--- DOCUMENT TEXT ---
Well, in the case of 3rd edition, it felt like the creativity was on both ends. They were creative in their spell selection, and you could be creative in the spell usage, as per your example (which I was grinning about, and thought was quite funny and creative).

So you want to be creative ... but you don't want to be creative? Or you want to be MacGyver the Wizard "I just happen to have a spell of paralyzing white dragon zombies right here!"

To be fair, I would consider MacGyver to be closer to 4th edition - working with limited tools, instead of an arsenal, as he seemed to do in the shows.


This just ... doesn't work. One of the fundamental reasons behind Wizards being so powerful in 3E is that they got a million and one options for what they could do (even the books on alternative magic systems included spells!). You're also attempting to balance 1000 different options multiplied by every class made, and asking players to learn a completely different system for every class made.

What you're actually asking for is that the 4E rules be made up of Magic, Incarnum, Book of 9 Swords, Psionics, Shadow Magic, Pact Magic, Truename Magic, and Artificers. Which is very bad, because it's probably impossible to balance completely different systems (the most balanced combat system I've ever encountered? World of Darkness. It's exactly as easy to kill someone with a gun as it is with a sword. Why? Because they both use exactly the same system)
--- DATA SHOWN ---
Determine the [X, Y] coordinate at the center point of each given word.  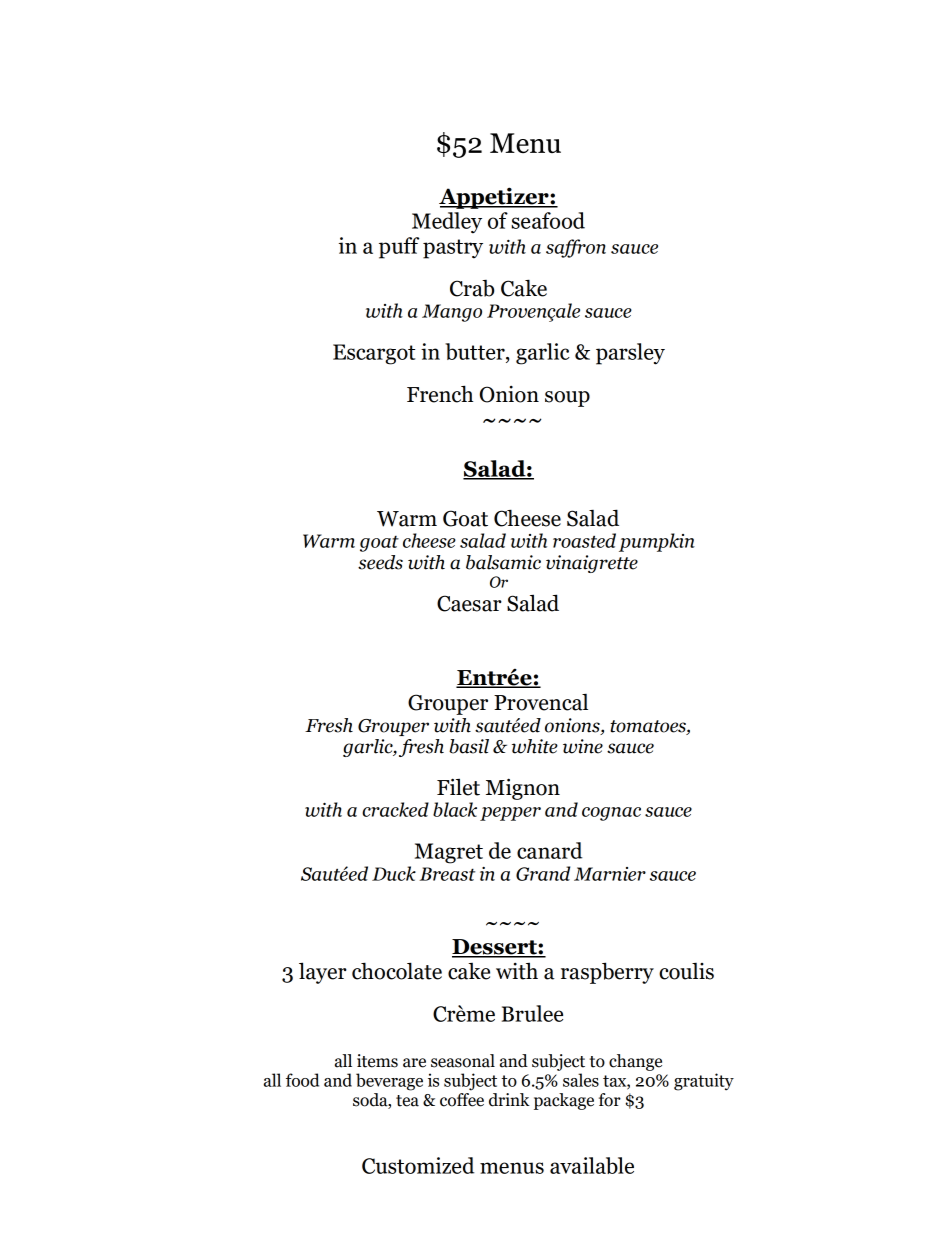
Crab [472, 288]
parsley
---
In the forum discussion of D&D editions, why does the writer call World of Darkness the most balanced combat system? Answer in one to three sentences. The material above stands apart from the forum discussion.

In World of Darkness, killing someone with a gun is exactly as easy as killing someone with a sword, because both use exactly the same system. The writer contrasts this with combining completely different systems, which are probably impossible to balance.